▶ EXERCISE
However many lines the data holds, transcribe them all exactly.

▶ Stored data entries
────
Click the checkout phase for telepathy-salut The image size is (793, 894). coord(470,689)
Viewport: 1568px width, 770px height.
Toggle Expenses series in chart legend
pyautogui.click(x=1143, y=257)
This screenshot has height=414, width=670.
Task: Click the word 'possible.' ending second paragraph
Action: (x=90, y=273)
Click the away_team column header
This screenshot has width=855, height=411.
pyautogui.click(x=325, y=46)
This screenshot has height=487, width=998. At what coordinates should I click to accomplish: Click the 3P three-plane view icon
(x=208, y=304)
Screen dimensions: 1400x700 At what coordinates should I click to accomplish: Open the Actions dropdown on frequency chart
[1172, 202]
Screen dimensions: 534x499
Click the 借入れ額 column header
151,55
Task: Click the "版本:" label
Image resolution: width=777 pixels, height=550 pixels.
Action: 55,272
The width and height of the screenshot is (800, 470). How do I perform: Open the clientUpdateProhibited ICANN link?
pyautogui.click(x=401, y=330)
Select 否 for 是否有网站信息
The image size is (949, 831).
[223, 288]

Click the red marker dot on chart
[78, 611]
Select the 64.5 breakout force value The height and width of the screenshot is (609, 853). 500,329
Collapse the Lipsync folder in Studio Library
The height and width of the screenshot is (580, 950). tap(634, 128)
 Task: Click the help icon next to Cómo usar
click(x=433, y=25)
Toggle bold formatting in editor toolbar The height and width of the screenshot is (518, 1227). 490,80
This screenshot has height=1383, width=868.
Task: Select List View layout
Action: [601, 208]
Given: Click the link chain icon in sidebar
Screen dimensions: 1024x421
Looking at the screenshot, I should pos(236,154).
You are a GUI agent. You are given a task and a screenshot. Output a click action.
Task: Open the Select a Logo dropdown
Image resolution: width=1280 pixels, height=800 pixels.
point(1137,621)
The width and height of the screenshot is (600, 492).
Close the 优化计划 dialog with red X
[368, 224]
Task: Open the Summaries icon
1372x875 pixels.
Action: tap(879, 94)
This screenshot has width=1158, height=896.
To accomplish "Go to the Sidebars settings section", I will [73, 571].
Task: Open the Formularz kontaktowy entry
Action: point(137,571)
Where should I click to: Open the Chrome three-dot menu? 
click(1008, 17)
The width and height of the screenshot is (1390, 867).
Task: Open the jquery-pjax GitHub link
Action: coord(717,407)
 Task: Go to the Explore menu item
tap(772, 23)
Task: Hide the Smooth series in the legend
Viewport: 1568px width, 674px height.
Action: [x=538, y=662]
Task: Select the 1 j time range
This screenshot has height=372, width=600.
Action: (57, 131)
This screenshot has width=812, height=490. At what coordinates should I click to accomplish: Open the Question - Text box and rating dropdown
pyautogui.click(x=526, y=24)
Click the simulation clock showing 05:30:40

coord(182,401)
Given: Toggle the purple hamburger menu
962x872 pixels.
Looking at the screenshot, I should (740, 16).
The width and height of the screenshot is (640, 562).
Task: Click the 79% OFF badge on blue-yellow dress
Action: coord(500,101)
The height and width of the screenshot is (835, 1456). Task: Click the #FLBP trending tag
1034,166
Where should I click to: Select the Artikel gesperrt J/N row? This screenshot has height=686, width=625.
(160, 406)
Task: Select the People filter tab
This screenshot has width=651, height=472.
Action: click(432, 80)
────
▶ SOLUTION
Click the checkout phase for telepathy-salut The image size is (793, 894). coord(470,689)
Viewport: 1568px width, 770px height.
Toggle Expenses series in chart legend
pyautogui.click(x=1143, y=257)
This screenshot has height=414, width=670.
Task: Click the word 'possible.' ending second paragraph
Action: (x=90, y=273)
Click the away_team column header
This screenshot has width=855, height=411.
pyautogui.click(x=325, y=46)
This screenshot has height=487, width=998. At what coordinates should I click to accomplish: Click the 3P three-plane view icon
(x=208, y=304)
Screen dimensions: 1400x700 At what coordinates should I click to accomplish: Open the Actions dropdown on frequency chart
[1172, 202]
Screen dimensions: 534x499
Click the 借入れ額 column header
151,55
Task: Click the "版本:" label
Image resolution: width=777 pixels, height=550 pixels.
Action: 55,272
The width and height of the screenshot is (800, 470). How do I perform: Open the clientUpdateProhibited ICANN link?
pyautogui.click(x=401, y=330)
Select 否 for 是否有网站信息
The image size is (949, 831).
[223, 288]

Click the red marker dot on chart
[78, 611]
Select the 64.5 breakout force value The height and width of the screenshot is (609, 853). 500,329
Collapse the Lipsync folder in Studio Library
The height and width of the screenshot is (580, 950). tap(634, 128)
 Task: Click the help icon next to Cómo usar
click(x=433, y=25)
Toggle bold formatting in editor toolbar The height and width of the screenshot is (518, 1227). 490,80
This screenshot has height=1383, width=868.
Task: Select List View layout
Action: [601, 208]
Given: Click the link chain icon in sidebar
Screen dimensions: 1024x421
Looking at the screenshot, I should pos(236,154).
You are a GUI agent. You are given a task and a screenshot. Output a click action.
Task: Open the Select a Logo dropdown
Image resolution: width=1280 pixels, height=800 pixels.
point(1137,621)
The width and height of the screenshot is (600, 492).
Close the 优化计划 dialog with red X
[368, 224]
Task: Open the Summaries icon
1372x875 pixels.
Action: tap(879, 94)
This screenshot has width=1158, height=896.
To accomplish "Go to the Sidebars settings section", I will [73, 571].
Task: Open the Formularz kontaktowy entry
Action: point(137,571)
Where should I click to: Open the Chrome three-dot menu? 
click(1008, 17)
The width and height of the screenshot is (1390, 867).
Task: Open the jquery-pjax GitHub link
Action: coord(717,407)
 Task: Go to the Explore menu item
tap(772, 23)
Task: Hide the Smooth series in the legend
Viewport: 1568px width, 674px height.
Action: [x=538, y=662]
Task: Select the 1 j time range
This screenshot has height=372, width=600.
Action: (57, 131)
This screenshot has width=812, height=490. At what coordinates should I click to accomplish: Open the Question - Text box and rating dropdown
pyautogui.click(x=526, y=24)
Click the simulation clock showing 05:30:40

coord(182,401)
Given: Toggle the purple hamburger menu
962x872 pixels.
Looking at the screenshot, I should (740, 16).
The width and height of the screenshot is (640, 562).
Task: Click the 79% OFF badge on blue-yellow dress
Action: coord(500,101)
The height and width of the screenshot is (835, 1456). Task: Click the #FLBP trending tag
1034,166
Where should I click to: Select the Artikel gesperrt J/N row? This screenshot has height=686, width=625.
(160, 406)
Task: Select the People filter tab
This screenshot has width=651, height=472.
Action: click(432, 80)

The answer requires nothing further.